On another note, transfers have passed again. I was yet again transferred. I am now in the different ward in Ribeirão Preto but I am still in the mission office. I am technically now companions with the Financial Secretaries, Elder Hill and Elder Kimura since Elder Aragão left the office and I can't really be companions with a senior couple. I am also Relief Society President. By that I mean I am District leader to 3 companionships of sister missionaries. I am accustomed to sister missionaries now so I am cool with it. I have to deal with them a lot now anyway.
I hope you have a great week! I love you all!
Saturday, June 27, 2015
So today I will get the distinguished honor of baptizing someone who isn't even in the stake I am serving. Last transfer I left Campos Elaseos (my last ward) and went to Vila Virgania. The investigator that we left in Campos is gonna get baptized and she wants me to baptize her. So we went through the bureaucratic process of getting the necessary permission. Which amounted to asking the mission president. Sometimes people might say that the church gives too much power to a small group of men but sometimes it is really nice, like in this case. I just had to ask him and he said okay. If this really was the crazy evil financial empire that some people think the church is, something as simple as that would have probably taken weeks to get approved. So I am very greatful for inspiration because then we don't have to worry about the corruption of men. Some of you may be thinking that it just sounds more corrupt because all the power is in the hands of less people but if they did something contrary to God's commandments he would remove them from their position, even if it meant killing him. I mean, he is God afterall.
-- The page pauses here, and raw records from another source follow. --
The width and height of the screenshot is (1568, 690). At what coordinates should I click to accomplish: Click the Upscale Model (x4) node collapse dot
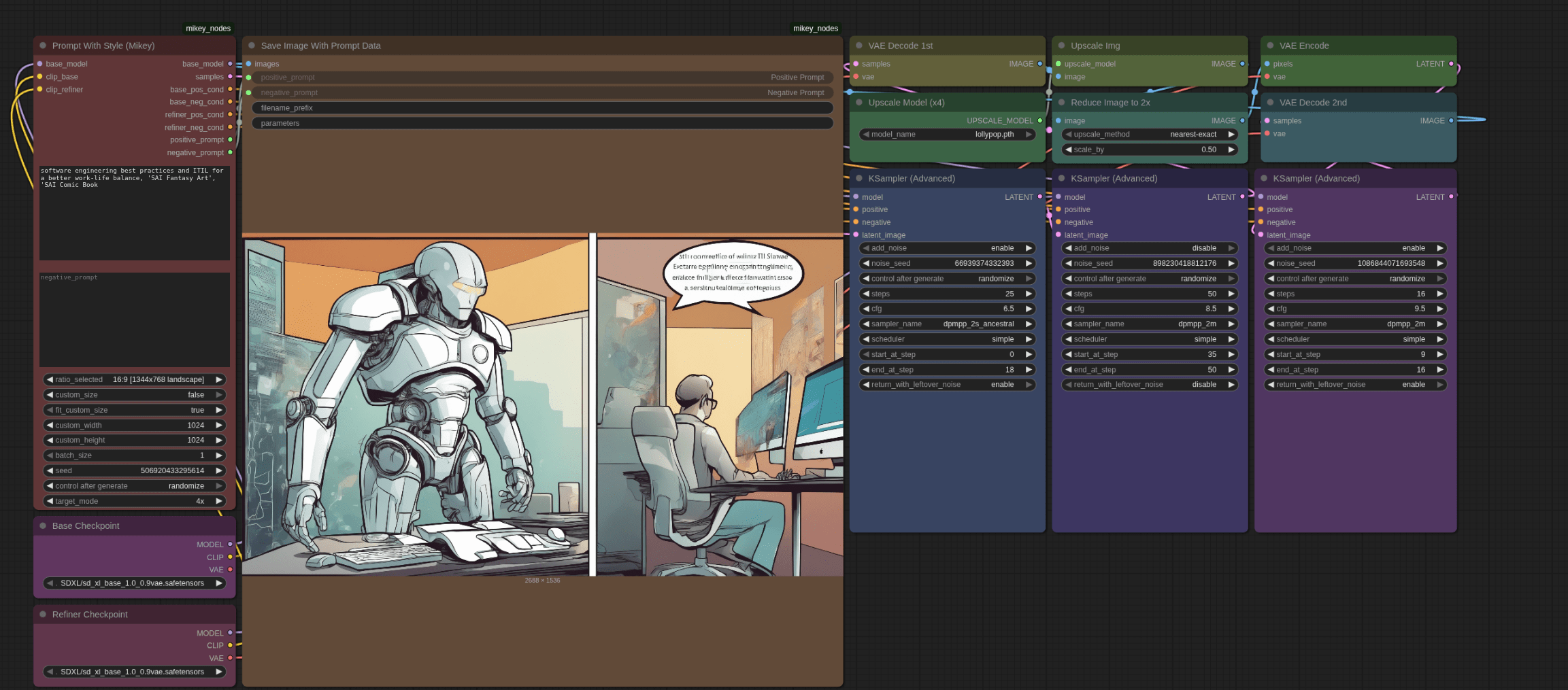[859, 103]
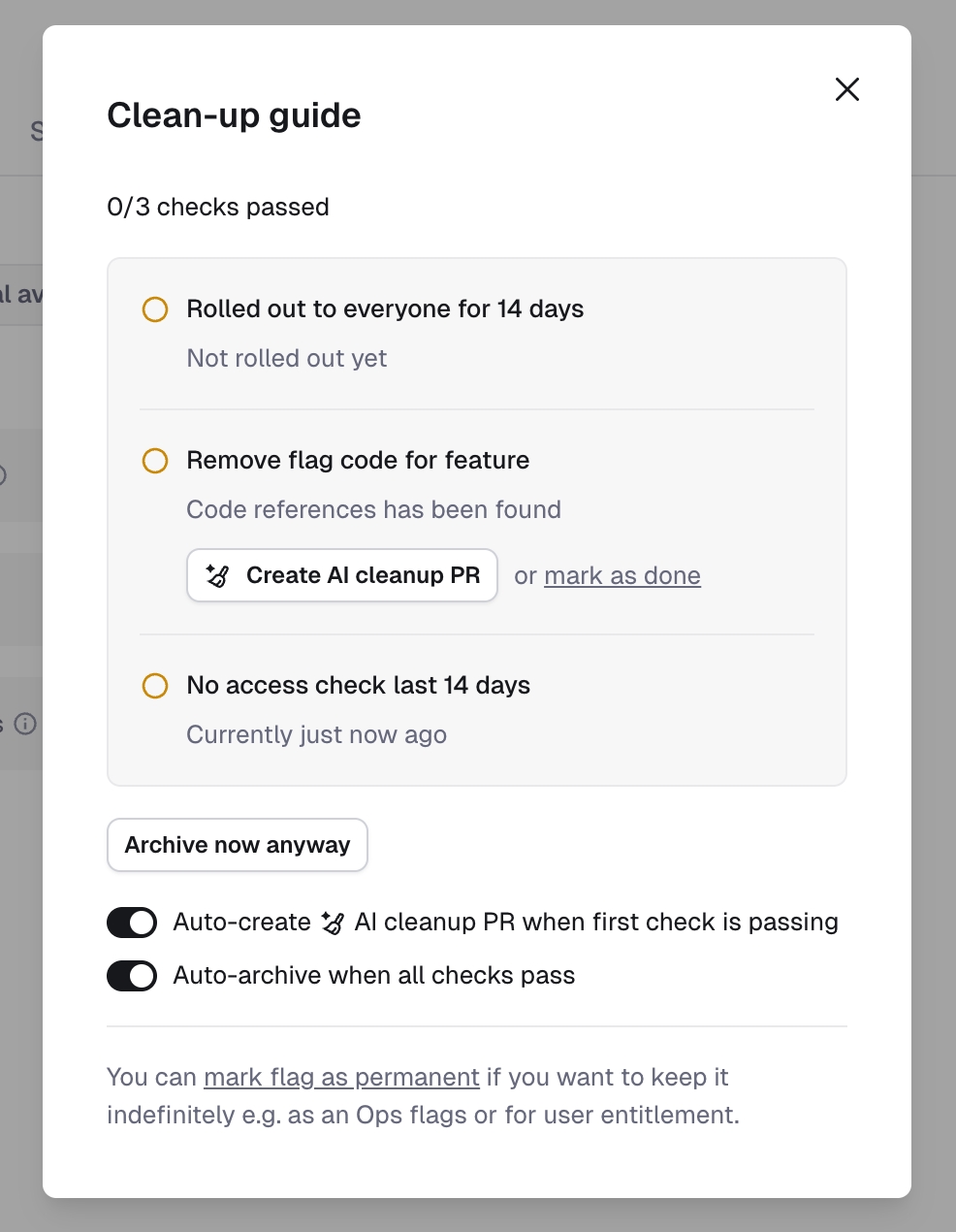Click the broom icon in Auto-create label
Screen dimensions: 956x1232
tap(333, 923)
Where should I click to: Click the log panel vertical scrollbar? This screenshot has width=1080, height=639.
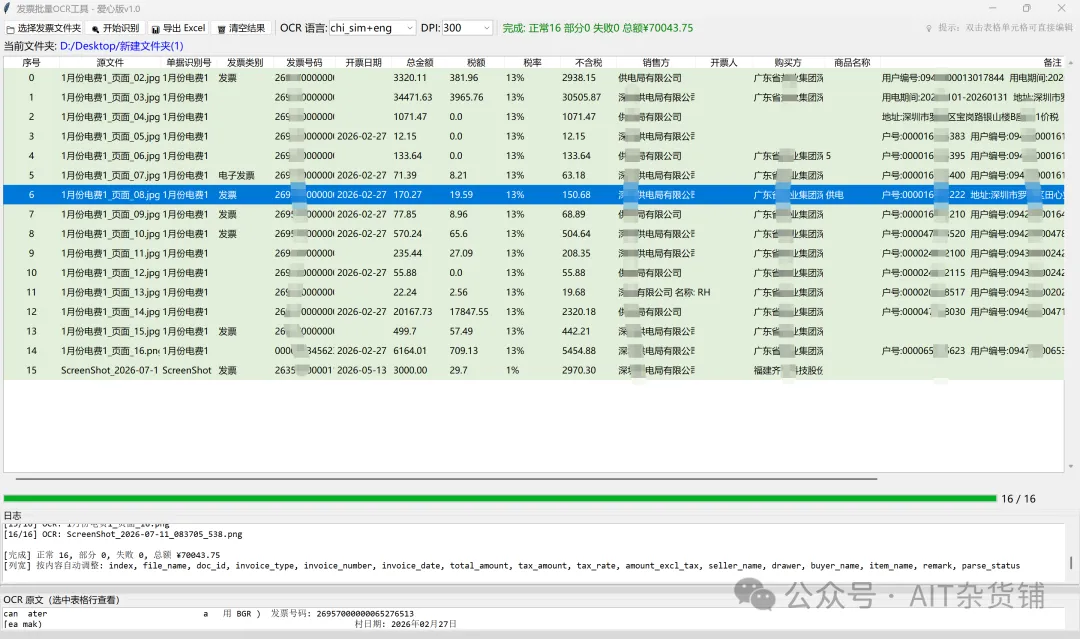point(1070,563)
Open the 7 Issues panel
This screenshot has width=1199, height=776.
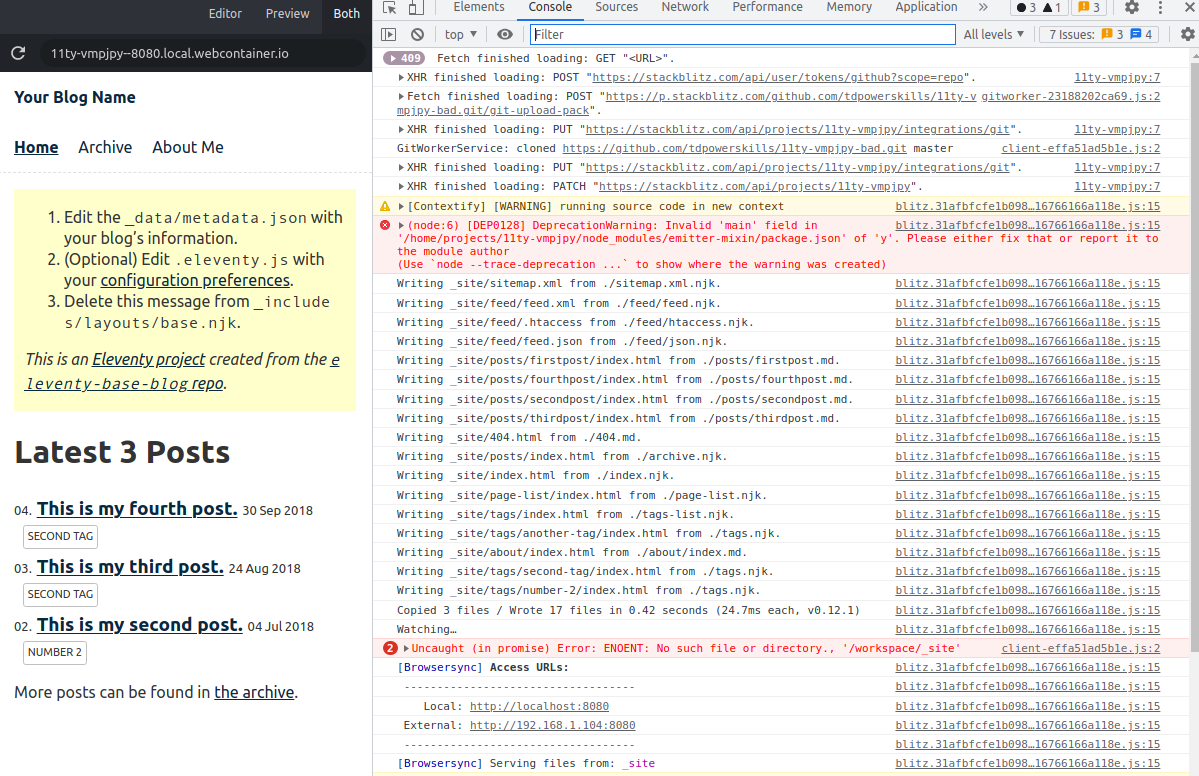tap(1098, 34)
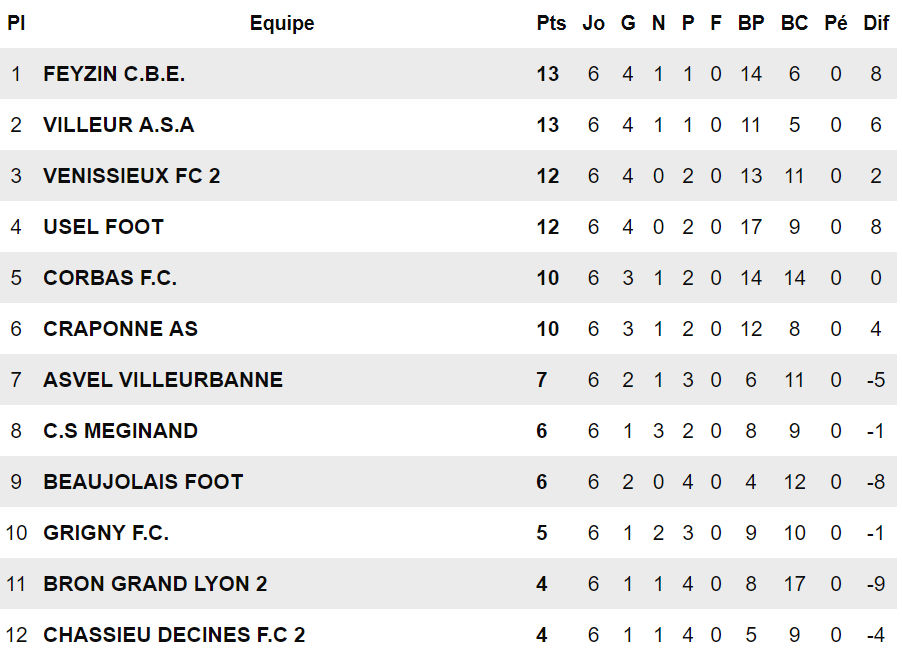Select C.S MEGINAND in the table
The height and width of the screenshot is (669, 902).
coord(120,431)
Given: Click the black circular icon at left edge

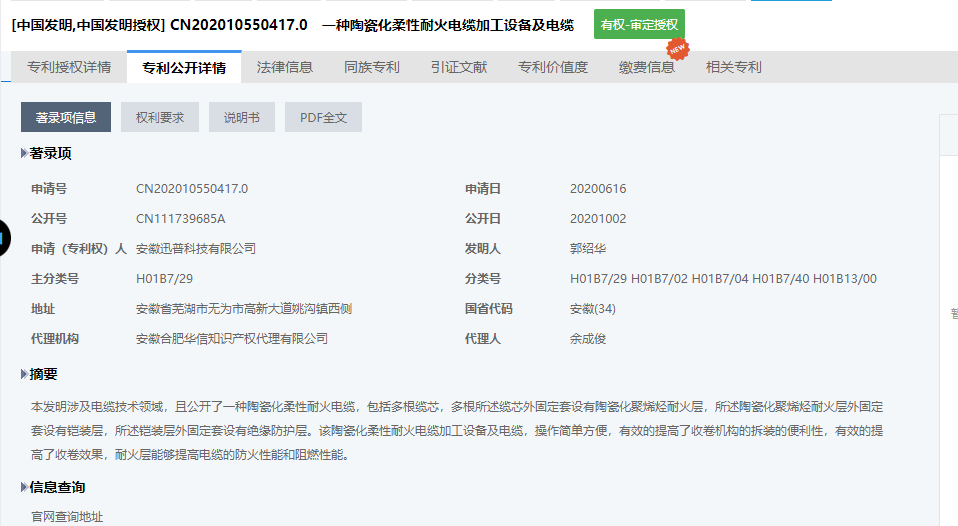Looking at the screenshot, I should pos(3,237).
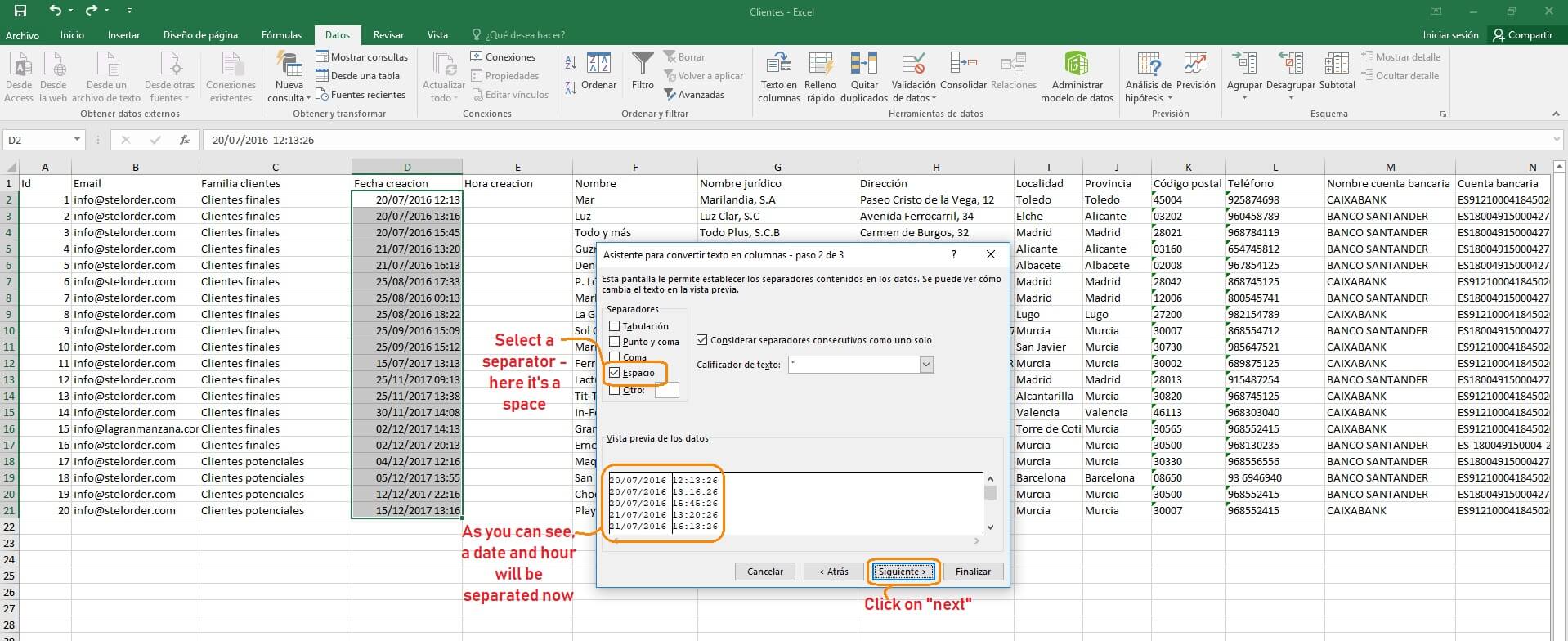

Next week starts the next transfer and I will spend the weirdest transfer of my mission. I will basically be companions with a senior couple, I mean not offically but in reality it will be like that during the day. The Hawkins are quite a nice couple. They are definitely old and sometimes forget stuff (I think they have asked me about five times if I went to college before my mission); but they are really here to work that for sure.
I am having a good time and I am excited for this transfer. I love you all and hope you have a good week!
Saturday, June 20, 2015
So this week was interesting. There was a lot of travelling, but mostly I just stayed in the office and held down the fort. I have continued to train the senior couple. Elder Hawkins is getting it quite well since he already speaks Portuguese. He is really quite smart. He was a major in the air force and also sold cars and did taxes after he retired so he is more used to this kind of work. Sister Hawkins, without any real notion of the language is going a little bit slower; but I am sure she will get it with time. Well I mean she has to get it because if she doesn't, I will never get out of here.
I guess I am entering into the last bit of the mission. I have come to the conclusion that I have absolutely no idea what I will do when I get back. But I guess that will work out. It seems like there really wasn't enough that happened for the mission to be drawing to a close. I still feel like it was not very long when I look back. I don't know if everyone feels like that. I want to make it clear, I am not saying the old cliché, “It passes fast,” because I don’t really feel that way. I am saying that looking back, it doesn't really seem like that much time has passed. I feel like there is lots more to do but there just isn't a whole lot of time. I guess this is all there is then because even though I wasn't perfect, I don't regret how I worked in my areas, my conscience is clear.
Please don't misunderstand, I am not coming home tomorrow so there is still some time to work so I hope that these will be good months. I love you all! I hope you all have a great week!
Saturday, June 13, 2015
So my mission president told me this week what I will be doing for the rest of my mission. So the senior couple arrived and they will be the new executive secretaries in the mission. So I will spend the rest of this transfer with Elder Aragão and I training them and then Elder Aragão will be transferred and I will stay in trio with the other secretaries while I continue training them for a whole transfer. Then, if the senior couple is ready, I will leave the mission office, and I will be a zone leader for the rest of my mission (which is like 2 transfers). It was very strange to have the mission president tell me exactly what would happen. I think it finally hit me that I will be going home and I will not be a missionary for the rest of my life. It’s kind of weird. I also didn't really want to be a zone leader but the president said my calling has already been made so I guess there is no getting out of that.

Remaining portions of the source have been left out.